While 65% of people learn visually, 5% kinesthetically, and 30% auditorily, the great majority of yoga instruction happens on the auditory leve.  A teacher projects their presence and voice into the room.  As such, what you say, and how you say is critical and it happens on a variety of levels.

Perhaps you have experienced a class where the teacher gracefully cued you into a pose, offered whimsical metaphors, challenged you, and helped you to feel ‘whole’.  Chances are pretty good that did not happen by accident, there is a method to how they use yoga teaching language.

There is a method to how they use yoga teaching language.

In this series we will look at three principles of yoga teaching language.  For today we will look at Directive Language.

Number One: Directive Language 

Directive language makes up roughly 80% of posture instruction.
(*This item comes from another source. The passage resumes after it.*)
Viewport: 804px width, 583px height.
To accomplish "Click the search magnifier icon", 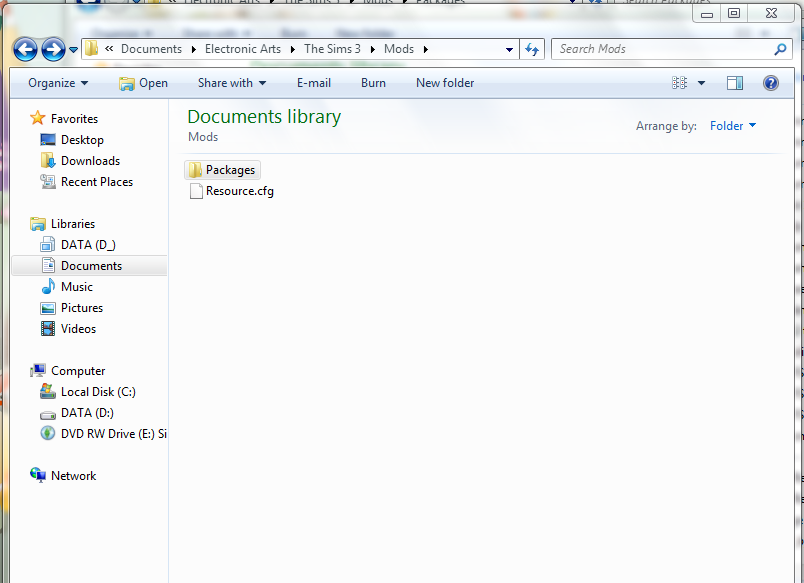I will tap(780, 49).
It is the most base-line aspect of teaching.  The goal of directive language is to provide clear instruction – the teacher is clear in their intent and the student is clear on what to do.

Contrary to directive instruction, is ambiguous speech which consists of filler words such as “umm”, “like”, “sort of”, “kind of”, “now we’re gunna”, or excessive use of gerrings.  
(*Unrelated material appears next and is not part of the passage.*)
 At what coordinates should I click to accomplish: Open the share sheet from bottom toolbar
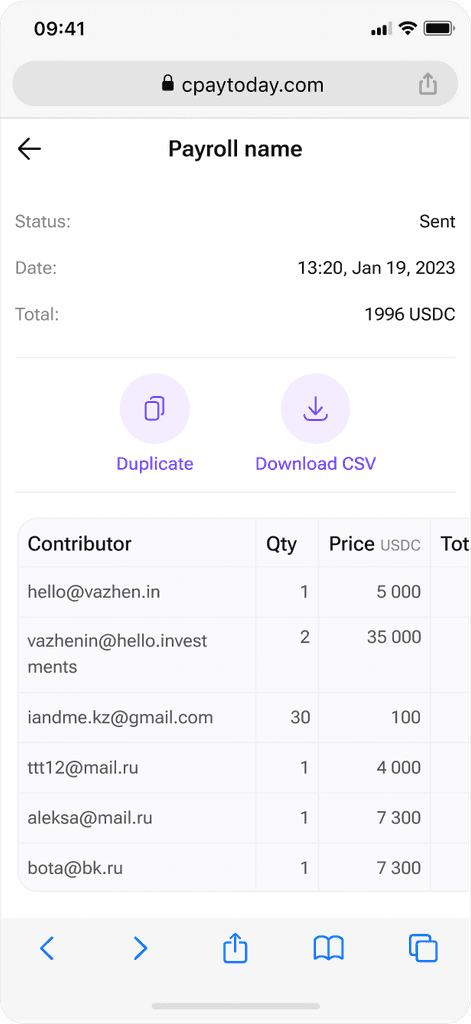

Gerrings are words that end in “ing” and are to be avoided.  It is the difference between “Lifting” and “Lift”;  “Stepping forward” and “Step forward”;  “Opening your top chest” and “Open your top chest”.  Can you hear the distinction?  One is more passive and the other more declarative, which is important if you want to guide a group of people.

Another enemy of Directive Language is to state the overly obvious and or vapid.  Cues such as “feel the stretch” in a forward fold or “feel your back” in cobra pose detract more than they add. After holding warrior three for 45 seconds, why remind people that “this is a hard pose”?

“What does not add subtracts”
– Aristotle

In addition to making instructions clear, directive language moves the class forward.  Every word serves a purpose towards a specific end. The end goal could be a particular posture, a final meditative practice, or to learn a key physical action.

Economize words and learn to cue with brevity.

Directive language is quantitative  You can count, measure or specifically apply the instruction.